The official music video was directed by Isaac Ravishankara, and uploaded to the Lumineers' YouTube and VEVO account on July 7, 2016. It acts as the conclusion to the storyline that began with Sleep on the Floor music video and continued in the video for Angela. Since being uploaded, it has garnered over 77 million views.

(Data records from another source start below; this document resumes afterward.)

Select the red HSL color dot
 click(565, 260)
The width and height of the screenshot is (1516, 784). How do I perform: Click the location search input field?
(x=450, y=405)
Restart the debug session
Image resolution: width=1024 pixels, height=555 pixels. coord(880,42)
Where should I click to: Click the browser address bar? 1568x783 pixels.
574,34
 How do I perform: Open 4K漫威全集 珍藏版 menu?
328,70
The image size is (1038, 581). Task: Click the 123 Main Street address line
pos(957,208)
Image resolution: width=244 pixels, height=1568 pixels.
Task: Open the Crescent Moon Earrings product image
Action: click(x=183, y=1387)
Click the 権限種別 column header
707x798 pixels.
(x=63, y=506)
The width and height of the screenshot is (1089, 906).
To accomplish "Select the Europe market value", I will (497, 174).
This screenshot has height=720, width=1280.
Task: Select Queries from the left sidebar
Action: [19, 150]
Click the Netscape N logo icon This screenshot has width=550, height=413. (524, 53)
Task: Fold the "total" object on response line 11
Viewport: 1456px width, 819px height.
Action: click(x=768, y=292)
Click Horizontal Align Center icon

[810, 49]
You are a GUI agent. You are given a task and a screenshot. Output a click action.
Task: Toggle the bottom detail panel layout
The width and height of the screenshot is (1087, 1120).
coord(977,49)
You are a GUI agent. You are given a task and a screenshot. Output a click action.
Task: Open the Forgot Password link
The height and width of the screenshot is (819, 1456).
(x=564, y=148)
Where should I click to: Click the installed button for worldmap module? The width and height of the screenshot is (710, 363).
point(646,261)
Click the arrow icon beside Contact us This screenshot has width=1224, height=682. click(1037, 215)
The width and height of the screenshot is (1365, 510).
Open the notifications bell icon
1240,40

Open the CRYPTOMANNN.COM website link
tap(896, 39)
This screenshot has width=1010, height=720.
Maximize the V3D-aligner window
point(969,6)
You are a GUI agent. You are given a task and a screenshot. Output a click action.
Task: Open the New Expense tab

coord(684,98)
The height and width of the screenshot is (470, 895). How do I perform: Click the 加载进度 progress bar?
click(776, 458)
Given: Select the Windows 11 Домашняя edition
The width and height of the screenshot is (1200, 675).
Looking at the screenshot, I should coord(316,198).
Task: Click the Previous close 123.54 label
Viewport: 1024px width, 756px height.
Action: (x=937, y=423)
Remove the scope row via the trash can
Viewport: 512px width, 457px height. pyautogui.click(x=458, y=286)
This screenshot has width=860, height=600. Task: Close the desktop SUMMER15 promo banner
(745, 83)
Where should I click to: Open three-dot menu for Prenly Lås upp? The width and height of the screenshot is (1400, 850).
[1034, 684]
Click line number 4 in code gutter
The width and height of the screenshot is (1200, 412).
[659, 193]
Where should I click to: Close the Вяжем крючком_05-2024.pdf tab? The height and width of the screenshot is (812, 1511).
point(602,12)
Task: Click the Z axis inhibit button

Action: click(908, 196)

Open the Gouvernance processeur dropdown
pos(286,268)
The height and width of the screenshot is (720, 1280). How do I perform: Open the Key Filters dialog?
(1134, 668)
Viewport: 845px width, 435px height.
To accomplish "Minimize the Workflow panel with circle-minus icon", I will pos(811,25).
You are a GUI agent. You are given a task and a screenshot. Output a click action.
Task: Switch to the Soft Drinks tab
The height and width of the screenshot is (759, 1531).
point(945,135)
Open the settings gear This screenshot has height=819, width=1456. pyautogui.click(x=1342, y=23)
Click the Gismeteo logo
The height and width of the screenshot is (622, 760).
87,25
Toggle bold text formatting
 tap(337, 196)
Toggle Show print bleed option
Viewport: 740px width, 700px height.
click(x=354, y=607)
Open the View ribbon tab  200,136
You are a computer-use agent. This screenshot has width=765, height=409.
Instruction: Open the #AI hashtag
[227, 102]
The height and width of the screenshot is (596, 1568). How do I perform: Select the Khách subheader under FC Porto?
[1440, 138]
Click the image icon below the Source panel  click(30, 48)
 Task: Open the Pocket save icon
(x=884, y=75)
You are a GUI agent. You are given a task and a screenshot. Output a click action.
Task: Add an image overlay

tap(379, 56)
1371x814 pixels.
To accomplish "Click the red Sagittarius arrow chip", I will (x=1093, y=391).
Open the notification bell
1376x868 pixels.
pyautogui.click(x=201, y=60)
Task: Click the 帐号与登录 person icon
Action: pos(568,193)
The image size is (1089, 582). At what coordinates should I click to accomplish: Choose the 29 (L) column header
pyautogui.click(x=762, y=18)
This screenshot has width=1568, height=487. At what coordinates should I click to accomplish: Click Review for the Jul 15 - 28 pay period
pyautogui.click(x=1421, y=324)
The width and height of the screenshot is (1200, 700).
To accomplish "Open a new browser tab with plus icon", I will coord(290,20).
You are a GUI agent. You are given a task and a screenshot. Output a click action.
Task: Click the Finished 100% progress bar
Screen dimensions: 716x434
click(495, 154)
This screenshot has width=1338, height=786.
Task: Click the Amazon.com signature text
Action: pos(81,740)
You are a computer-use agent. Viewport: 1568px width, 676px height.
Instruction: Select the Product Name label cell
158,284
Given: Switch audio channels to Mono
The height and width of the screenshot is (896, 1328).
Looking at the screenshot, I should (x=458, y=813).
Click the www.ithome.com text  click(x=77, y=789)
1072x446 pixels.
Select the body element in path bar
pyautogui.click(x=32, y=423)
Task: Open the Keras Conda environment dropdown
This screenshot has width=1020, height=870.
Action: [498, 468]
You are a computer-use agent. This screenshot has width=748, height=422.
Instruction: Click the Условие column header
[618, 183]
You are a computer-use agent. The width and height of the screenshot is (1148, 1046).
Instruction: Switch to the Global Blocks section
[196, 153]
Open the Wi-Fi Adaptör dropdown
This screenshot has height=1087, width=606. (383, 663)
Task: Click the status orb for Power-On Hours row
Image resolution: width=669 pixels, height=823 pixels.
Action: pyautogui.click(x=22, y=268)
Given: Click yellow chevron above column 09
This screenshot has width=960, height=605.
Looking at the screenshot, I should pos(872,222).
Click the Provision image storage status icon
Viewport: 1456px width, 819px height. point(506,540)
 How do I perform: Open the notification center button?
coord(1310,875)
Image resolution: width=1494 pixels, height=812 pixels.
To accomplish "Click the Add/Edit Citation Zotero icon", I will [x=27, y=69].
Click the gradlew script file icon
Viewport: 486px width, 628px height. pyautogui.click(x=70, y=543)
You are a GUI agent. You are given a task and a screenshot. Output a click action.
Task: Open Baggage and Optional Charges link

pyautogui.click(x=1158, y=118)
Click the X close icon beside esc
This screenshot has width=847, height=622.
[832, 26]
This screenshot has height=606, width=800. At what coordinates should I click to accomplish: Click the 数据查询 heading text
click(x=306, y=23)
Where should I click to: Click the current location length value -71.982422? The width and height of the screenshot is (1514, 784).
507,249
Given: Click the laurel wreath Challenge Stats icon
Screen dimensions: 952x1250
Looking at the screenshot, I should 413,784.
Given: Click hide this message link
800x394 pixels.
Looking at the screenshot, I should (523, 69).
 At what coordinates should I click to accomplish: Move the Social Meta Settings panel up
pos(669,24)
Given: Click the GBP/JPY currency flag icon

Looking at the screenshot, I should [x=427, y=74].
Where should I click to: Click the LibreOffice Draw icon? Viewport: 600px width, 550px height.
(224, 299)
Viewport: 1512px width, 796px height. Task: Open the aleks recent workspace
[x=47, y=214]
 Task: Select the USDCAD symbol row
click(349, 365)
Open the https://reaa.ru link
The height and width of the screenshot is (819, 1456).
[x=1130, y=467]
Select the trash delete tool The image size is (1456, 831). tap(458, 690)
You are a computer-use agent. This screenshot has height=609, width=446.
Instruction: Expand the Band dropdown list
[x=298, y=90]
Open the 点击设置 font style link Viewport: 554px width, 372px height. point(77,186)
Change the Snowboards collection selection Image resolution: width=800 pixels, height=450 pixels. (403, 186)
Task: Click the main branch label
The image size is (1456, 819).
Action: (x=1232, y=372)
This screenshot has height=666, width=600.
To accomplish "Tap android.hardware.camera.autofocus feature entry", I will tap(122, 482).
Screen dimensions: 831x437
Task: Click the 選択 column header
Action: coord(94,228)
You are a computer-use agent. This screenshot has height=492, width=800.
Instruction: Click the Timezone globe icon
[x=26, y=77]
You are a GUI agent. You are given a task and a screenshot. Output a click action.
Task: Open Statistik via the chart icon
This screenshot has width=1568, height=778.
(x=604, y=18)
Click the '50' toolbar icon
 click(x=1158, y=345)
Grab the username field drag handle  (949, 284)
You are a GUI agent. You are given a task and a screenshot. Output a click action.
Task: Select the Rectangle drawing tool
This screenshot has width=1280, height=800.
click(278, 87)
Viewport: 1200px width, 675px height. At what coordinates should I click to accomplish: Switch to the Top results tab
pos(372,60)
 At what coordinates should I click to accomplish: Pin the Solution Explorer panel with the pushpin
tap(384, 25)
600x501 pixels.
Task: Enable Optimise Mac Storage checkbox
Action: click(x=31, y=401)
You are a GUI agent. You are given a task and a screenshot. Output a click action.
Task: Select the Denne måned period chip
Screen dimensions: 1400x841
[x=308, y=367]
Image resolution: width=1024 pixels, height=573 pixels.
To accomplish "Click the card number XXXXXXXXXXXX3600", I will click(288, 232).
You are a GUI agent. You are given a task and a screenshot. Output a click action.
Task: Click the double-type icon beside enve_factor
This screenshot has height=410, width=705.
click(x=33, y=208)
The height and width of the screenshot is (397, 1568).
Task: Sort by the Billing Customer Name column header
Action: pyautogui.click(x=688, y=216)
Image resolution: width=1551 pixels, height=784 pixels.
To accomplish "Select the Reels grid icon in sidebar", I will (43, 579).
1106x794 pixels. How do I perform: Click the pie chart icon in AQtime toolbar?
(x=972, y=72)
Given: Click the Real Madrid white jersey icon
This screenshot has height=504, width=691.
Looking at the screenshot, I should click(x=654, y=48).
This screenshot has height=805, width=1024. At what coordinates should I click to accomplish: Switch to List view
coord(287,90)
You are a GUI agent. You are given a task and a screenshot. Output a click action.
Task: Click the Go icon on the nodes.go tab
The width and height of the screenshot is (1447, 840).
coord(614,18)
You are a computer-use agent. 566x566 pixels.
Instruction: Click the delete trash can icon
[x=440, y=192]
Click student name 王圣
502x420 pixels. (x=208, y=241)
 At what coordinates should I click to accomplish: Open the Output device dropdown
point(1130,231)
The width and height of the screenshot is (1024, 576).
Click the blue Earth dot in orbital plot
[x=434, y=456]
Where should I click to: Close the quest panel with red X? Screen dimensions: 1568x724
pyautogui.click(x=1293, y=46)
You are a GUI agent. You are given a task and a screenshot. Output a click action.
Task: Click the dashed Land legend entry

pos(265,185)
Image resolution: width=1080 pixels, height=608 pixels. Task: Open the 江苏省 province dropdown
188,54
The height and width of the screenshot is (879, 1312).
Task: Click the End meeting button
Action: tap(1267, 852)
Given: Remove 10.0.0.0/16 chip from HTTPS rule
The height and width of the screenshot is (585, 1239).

=== The Ballad of Cleopatra ===
The Ballad of Cleopatra is a compilation of the story in the music videos for "Ophelia", "Cleopatra", "Sleep on the Floor", "Angela" and "My Eyes", all songs from the album Cleopatra. The video was released on the Lumineers YouTube channel on April 27, 2017.

==Live performances==

The Lumineers performed the song live at the iHeartRadio music theater in LA. The performance was officially aired on Audience Network at 9pm on April 8, 2016. Although, a video for the performance was uploaded to the Lumineers' YouTube and VEVO account beforehand.

==Track listing==

Digital download
| No. | Title | Length |
|---|---|---|
| 1. | "Cleopatra" | 3:21 |

==Covers==

The song has been covered numerous times since its release, by many upcoming artists which include:
Daniel Robinson, Ellysse Mason, Josh Brown, Natalie Del Carmen, and Shayna Adler.

==Charts==
===Weekly charts===

| Chart (2016–17) | Peak position |
|---|---|
| Canada Hot 100 (Billboard) | 80 |
| Canada Rock (Billboard) | 14 |
| Scottish Singles Sales (Official Charts) | 56 |
| UK Singles Downloads (Official Charts) | 90 |
| US Bubbling Under Hot 100 (Billboard) | 21 |
| US Hot Rock & Alternative Songs (Billboard) | 11 |
| US Rock & Alternative Airplay (Billboard) | 3 |

===Year-end charts===

| Chart (2016) | Position |
|---|---|
| US Hot Rock Songs (Billboard) | 39 |
| Chart (2017) | Position |
| US Hot Rock Songs (Billboard) | 38 |
| US Rock Airplay Songs (Billboard) | 18 |

==Certifications==

| Region | Certification | Certified units/sales |
| Brazil (Pro-Música Brasil) | Gold | 30,000^{‡} |
| Canada (Music Canada) | Platinum | 80,000^{‡} |
| France (SNEP) | Gold | 100,000^{‡} |
| New Zealand (RMNZ) | Gold | 15,000^{‡} |
| United Kingdom (BPI) | Silver | 200,000^{‡} |
^{‡} Sales+streaming figures based on certification alone.